WORK INSTRUCTIONS
Arrange every one of the following lines as a numbered list, leaving out blank lines. Omit the pictures from your answer.
━━ LISTED RECORDS ━━
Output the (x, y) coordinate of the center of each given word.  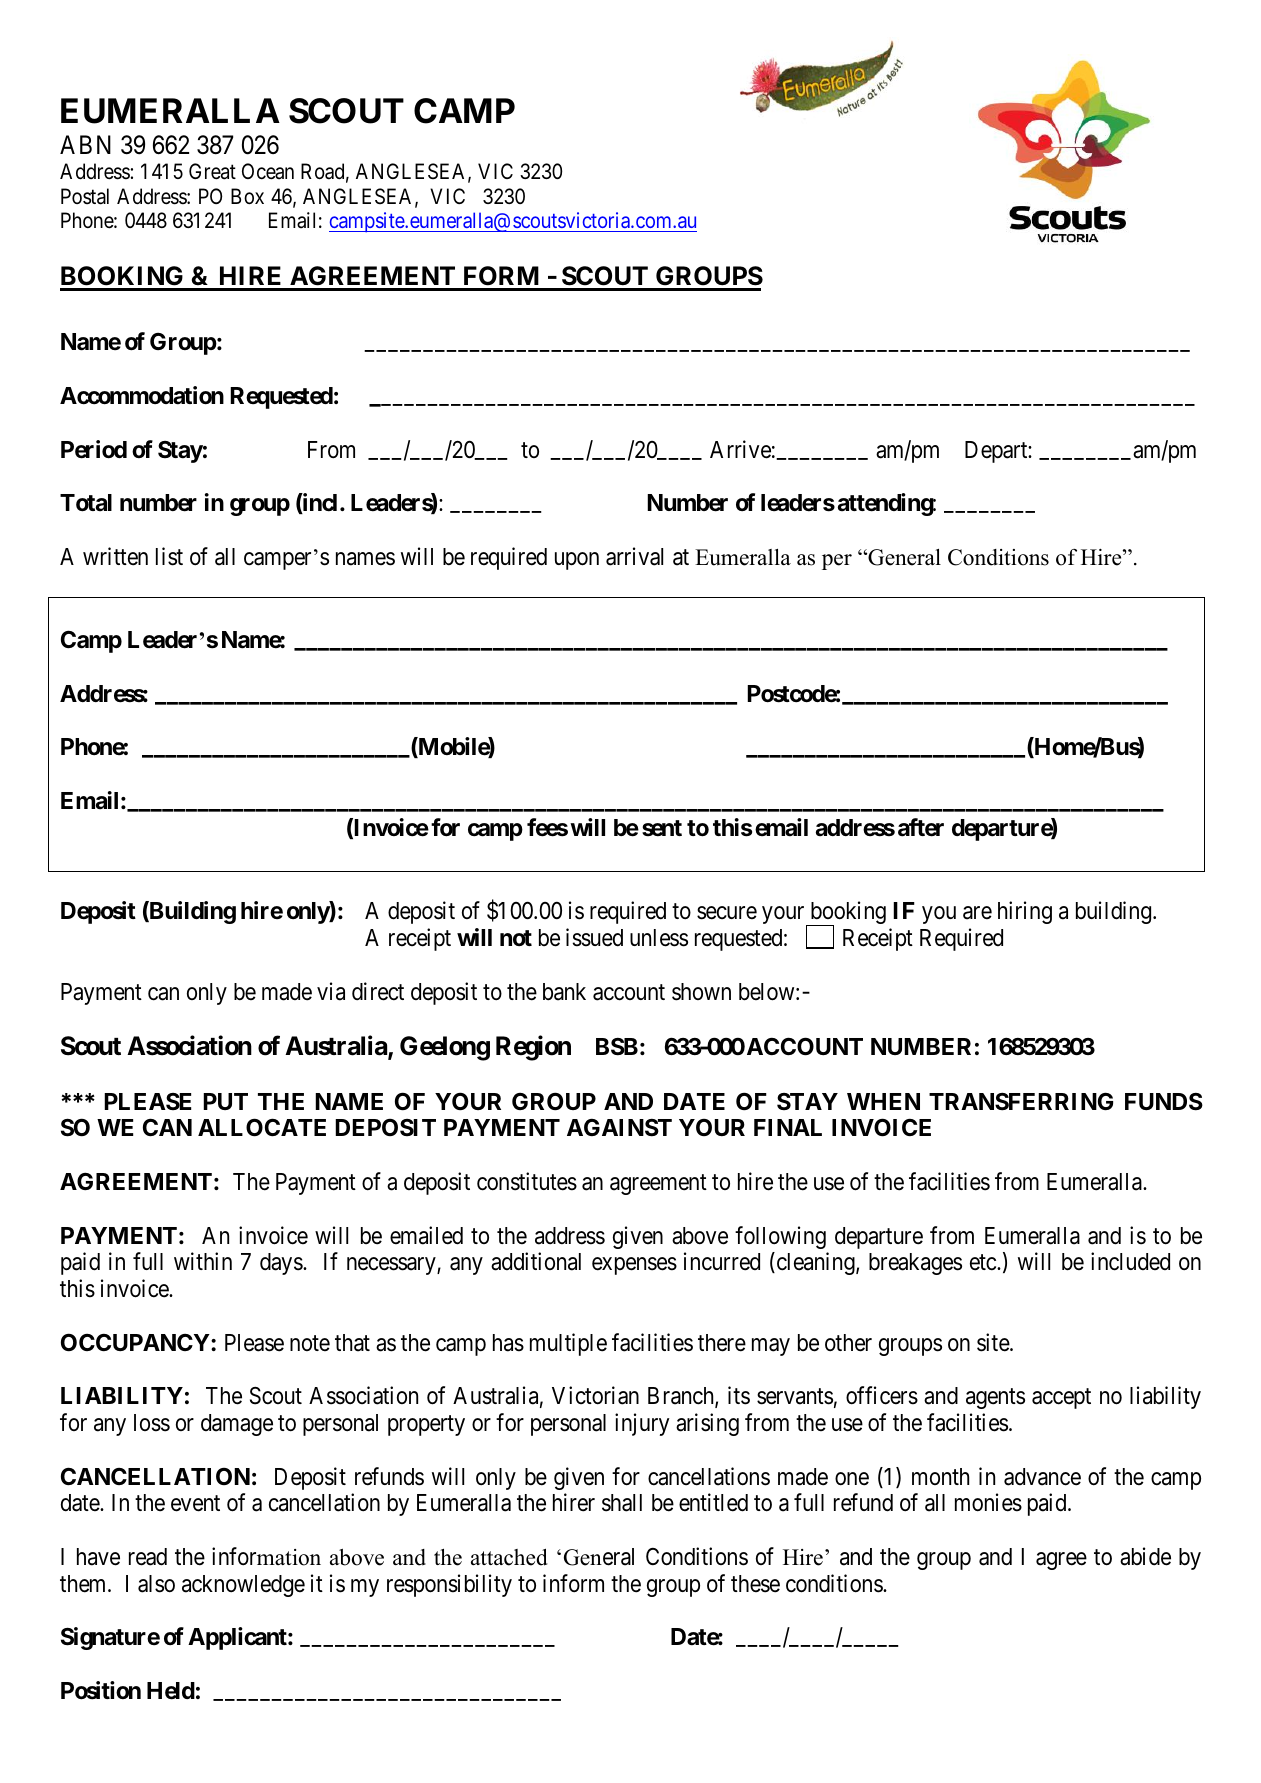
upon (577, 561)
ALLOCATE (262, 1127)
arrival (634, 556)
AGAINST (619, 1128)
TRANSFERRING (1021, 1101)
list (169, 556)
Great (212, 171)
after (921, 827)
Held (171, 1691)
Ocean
━━━
SOLUTION
1. Output the (x, y) coordinate of the center of each given word.  
2. upon (577, 561)
3. ALLOCATE (262, 1127)
4. arrival (634, 556)
5. AGAINST (619, 1128)
6. TRANSFERRING (1021, 1101)
7. list (169, 556)
8. Great (212, 171)
9. after (921, 827)
10. Held (171, 1691)
11. Ocean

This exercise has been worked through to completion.